Creating a certificate for Google Chrome

Document ID : KB000015811
Last Modified Date : 14/02/2018
Show Technical Document Details

Creating a compatible certificate for Google Chrome.


How do you create a certificate that is support by Google Chrome?



CA Top Secret doesnt document the certificate requirements of Google Chrome.

Chrome frequently changes their certificate requirements. They dont notify 3rd party vendors of their certificate requirements or give advanced notice of the changes.

It is Chromes responsibility to document their requirements.

At the beginning of they year Chrome stopped supporting SHA 1 certificates. So, certificates that were once working perfectly fine may no longer work.

Here is an article I found with more proposed changes this year:

I wouldnt be surprised if there were more changes and the end of the year.

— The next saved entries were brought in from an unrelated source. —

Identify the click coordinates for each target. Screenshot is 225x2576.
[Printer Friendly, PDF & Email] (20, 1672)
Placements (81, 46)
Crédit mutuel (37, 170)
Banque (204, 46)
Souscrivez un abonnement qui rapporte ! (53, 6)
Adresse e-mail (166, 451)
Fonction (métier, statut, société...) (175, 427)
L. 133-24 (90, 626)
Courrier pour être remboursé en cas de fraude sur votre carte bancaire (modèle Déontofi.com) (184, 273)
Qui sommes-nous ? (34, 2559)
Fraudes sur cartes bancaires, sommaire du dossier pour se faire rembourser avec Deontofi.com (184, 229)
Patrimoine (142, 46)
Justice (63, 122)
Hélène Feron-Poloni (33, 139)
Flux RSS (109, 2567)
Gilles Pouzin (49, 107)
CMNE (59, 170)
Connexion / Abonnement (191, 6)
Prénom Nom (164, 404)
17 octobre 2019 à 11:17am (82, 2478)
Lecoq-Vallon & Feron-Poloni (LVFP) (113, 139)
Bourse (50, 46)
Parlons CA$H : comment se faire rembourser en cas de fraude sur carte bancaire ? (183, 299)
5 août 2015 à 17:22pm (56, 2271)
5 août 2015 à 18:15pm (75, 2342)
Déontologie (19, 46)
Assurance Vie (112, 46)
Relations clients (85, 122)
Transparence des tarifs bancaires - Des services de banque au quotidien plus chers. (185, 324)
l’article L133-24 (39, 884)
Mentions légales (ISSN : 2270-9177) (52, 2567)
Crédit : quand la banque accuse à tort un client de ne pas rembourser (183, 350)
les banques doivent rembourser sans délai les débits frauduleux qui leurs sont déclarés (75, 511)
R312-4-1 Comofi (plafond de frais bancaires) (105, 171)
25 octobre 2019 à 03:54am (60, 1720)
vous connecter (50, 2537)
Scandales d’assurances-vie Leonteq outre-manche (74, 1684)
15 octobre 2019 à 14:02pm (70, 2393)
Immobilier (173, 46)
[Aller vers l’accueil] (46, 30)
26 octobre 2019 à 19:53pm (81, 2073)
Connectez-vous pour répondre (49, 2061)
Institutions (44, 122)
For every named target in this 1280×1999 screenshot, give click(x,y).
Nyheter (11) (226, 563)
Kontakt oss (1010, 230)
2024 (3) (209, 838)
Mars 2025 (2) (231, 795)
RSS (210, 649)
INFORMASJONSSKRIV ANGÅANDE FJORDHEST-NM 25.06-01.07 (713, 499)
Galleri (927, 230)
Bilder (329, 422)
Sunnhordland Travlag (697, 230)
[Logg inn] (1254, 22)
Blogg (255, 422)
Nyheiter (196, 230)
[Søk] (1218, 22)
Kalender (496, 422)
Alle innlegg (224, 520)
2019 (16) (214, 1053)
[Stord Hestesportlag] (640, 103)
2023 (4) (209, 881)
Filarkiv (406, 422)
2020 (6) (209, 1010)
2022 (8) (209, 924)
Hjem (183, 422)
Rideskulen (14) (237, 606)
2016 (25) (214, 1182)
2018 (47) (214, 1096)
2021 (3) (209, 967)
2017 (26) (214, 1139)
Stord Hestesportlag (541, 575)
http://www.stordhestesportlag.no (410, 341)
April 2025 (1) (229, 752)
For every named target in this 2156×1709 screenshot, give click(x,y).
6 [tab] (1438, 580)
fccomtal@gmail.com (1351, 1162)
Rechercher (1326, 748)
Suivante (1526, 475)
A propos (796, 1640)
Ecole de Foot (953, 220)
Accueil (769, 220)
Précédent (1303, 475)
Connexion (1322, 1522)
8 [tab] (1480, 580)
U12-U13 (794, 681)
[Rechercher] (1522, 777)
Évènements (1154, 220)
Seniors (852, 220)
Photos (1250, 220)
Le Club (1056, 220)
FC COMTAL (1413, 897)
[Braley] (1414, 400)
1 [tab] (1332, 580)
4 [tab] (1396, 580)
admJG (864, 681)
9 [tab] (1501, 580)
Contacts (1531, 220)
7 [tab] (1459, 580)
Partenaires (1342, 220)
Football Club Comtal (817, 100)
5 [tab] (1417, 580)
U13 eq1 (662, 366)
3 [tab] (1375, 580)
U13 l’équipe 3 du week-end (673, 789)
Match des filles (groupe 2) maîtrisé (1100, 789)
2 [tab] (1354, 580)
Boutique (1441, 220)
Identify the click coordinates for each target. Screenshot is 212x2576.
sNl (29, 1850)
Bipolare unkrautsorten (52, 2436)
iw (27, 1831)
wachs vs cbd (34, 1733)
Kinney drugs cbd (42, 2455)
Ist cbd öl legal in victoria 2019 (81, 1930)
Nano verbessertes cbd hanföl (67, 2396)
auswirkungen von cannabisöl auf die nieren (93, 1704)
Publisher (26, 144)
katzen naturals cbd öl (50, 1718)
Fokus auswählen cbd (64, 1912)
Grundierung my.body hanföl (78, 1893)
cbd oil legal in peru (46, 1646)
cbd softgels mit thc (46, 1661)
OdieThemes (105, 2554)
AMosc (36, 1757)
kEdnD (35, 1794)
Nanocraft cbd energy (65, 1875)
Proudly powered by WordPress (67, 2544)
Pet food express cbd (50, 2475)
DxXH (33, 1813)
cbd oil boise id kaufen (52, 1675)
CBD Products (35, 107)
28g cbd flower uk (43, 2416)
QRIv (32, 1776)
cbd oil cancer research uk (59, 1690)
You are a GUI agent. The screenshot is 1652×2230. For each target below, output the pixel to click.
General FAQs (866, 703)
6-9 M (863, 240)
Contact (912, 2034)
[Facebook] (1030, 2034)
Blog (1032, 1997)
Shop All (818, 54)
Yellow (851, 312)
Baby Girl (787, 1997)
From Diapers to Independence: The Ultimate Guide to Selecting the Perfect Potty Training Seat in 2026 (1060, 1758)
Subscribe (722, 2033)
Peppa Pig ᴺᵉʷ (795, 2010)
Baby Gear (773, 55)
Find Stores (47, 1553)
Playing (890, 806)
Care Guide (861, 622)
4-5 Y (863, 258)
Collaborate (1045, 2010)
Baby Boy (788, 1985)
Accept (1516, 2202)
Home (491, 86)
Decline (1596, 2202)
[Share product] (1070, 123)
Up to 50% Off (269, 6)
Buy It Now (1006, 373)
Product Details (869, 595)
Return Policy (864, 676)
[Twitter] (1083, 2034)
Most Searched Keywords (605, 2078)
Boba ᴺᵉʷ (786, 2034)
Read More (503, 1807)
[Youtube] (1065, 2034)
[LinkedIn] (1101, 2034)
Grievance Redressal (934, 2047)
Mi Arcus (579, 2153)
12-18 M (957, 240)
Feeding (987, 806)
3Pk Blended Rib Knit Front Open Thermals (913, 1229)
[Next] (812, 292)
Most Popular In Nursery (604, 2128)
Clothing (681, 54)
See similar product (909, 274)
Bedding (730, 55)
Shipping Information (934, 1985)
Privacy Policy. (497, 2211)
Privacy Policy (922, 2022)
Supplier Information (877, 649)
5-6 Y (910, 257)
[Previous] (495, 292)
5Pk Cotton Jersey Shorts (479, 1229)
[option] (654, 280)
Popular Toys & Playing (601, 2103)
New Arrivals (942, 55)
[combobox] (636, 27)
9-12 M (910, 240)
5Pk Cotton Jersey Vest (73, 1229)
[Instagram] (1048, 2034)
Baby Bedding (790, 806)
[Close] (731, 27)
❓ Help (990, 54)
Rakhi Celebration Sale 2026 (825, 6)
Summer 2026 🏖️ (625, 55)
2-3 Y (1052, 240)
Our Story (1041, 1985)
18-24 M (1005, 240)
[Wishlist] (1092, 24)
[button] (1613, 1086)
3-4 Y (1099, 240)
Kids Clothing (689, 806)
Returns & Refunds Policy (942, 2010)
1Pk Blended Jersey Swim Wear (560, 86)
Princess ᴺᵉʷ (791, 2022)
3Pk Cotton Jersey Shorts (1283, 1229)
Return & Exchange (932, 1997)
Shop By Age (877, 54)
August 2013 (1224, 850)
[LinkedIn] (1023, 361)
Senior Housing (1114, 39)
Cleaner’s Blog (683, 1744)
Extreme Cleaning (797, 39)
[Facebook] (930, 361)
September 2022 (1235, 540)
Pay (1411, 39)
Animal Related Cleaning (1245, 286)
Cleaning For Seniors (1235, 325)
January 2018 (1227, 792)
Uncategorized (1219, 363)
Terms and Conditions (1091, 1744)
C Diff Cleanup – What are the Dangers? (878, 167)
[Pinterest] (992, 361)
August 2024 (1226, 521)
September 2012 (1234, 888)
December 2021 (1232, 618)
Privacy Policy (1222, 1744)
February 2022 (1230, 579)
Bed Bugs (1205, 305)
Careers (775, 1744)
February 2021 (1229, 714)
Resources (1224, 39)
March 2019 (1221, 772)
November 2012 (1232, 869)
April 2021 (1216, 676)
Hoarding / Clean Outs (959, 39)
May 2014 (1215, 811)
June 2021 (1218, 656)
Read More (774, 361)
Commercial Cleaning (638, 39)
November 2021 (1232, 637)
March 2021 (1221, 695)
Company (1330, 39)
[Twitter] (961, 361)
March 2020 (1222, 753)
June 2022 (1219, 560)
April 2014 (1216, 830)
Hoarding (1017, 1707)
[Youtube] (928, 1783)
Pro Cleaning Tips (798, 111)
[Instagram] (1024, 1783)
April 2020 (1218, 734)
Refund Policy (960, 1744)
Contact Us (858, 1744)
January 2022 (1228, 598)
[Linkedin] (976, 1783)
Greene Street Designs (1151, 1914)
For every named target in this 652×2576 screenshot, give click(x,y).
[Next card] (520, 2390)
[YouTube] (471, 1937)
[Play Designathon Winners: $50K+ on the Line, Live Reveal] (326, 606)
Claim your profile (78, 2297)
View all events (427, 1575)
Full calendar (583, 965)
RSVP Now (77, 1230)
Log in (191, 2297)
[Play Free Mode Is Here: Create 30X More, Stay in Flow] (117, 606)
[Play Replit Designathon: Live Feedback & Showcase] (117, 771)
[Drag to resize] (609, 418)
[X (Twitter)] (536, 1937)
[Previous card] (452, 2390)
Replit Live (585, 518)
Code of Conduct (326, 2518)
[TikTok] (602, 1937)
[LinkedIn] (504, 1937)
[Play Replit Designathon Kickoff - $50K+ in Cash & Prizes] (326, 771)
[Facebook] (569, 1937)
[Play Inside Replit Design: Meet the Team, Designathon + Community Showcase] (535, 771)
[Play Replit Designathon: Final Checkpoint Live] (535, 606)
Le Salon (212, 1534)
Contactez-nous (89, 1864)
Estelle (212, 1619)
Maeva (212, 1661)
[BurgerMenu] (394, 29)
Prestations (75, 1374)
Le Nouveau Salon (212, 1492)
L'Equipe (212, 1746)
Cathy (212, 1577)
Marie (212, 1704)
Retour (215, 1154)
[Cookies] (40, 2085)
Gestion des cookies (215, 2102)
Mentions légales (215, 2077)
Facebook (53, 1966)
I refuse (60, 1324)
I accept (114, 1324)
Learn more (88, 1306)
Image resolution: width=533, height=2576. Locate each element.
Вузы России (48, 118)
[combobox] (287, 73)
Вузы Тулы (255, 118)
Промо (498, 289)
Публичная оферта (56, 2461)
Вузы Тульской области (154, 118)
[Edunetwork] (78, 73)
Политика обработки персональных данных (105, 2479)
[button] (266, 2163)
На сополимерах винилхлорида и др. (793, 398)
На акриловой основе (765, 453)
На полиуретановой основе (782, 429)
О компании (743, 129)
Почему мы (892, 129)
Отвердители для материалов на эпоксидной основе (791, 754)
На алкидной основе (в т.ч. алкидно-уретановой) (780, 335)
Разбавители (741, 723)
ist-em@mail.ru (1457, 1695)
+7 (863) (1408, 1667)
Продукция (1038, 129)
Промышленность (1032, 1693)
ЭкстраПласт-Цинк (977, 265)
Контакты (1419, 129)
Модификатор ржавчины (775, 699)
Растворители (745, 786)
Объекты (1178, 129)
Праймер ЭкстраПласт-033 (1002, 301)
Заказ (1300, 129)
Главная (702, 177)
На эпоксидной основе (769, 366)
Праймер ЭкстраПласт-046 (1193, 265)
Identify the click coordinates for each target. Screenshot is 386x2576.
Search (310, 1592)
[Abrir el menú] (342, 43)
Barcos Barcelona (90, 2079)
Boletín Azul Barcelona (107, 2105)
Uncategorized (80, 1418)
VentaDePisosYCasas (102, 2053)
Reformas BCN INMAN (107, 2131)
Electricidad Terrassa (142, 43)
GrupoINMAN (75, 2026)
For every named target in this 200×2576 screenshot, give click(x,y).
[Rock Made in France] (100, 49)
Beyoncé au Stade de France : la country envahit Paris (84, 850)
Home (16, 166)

Yes we have client's running Chrome and z/OSMF. Firefox and Chrome are the most widely use browsers.

The following articles document some of Chromes SSL requirements for the root:

Updated to the latest Chrome which is release 60 before running the following test.

Did some testing with the following commands:

1. Created the root SHA2 and 2048 keysize.

tss gencert(certauth) digicert(root2048) subjectn('CN="root2048"') keysize(2048)

tss list(certauth) digicert(root2048)

2. Created the client SHA2 and 2048 keysize.

tss gencert(usera) digicert(sha22048) subjectn('CN="sha22048"') keysize(2048) signwith(certauth,root2048)

tss list(usera) digicert(sha22048)

3. Exported the root and the client

tss export(usera) digicert(sha22048) pkcspass(sha22048) format(pkcs12der) dcdsn('usera.cert.sha22048')

tss export(certauth) digicert(root2048) pkcspass(root2048) format(pkcs12der) dcdsn('usera.cert.root2048')

4. Verified the cert datasets.
tss chkcert pkcspass(root2048) dcdsn('usera.cert.root2048')

tss chkcert pkcspass(sha22048) dcdsn('usera.cert.sha22048')

5. Added the certs to Chrome.

There were no errors or message from Chrome after they were imported.

Level 2 recommends using an external root like Godaddy and GeoTrust if you will have external client from the internet trying to connect.

If you will only have internal connections, then an internal root created by CA Top Secret would be fine.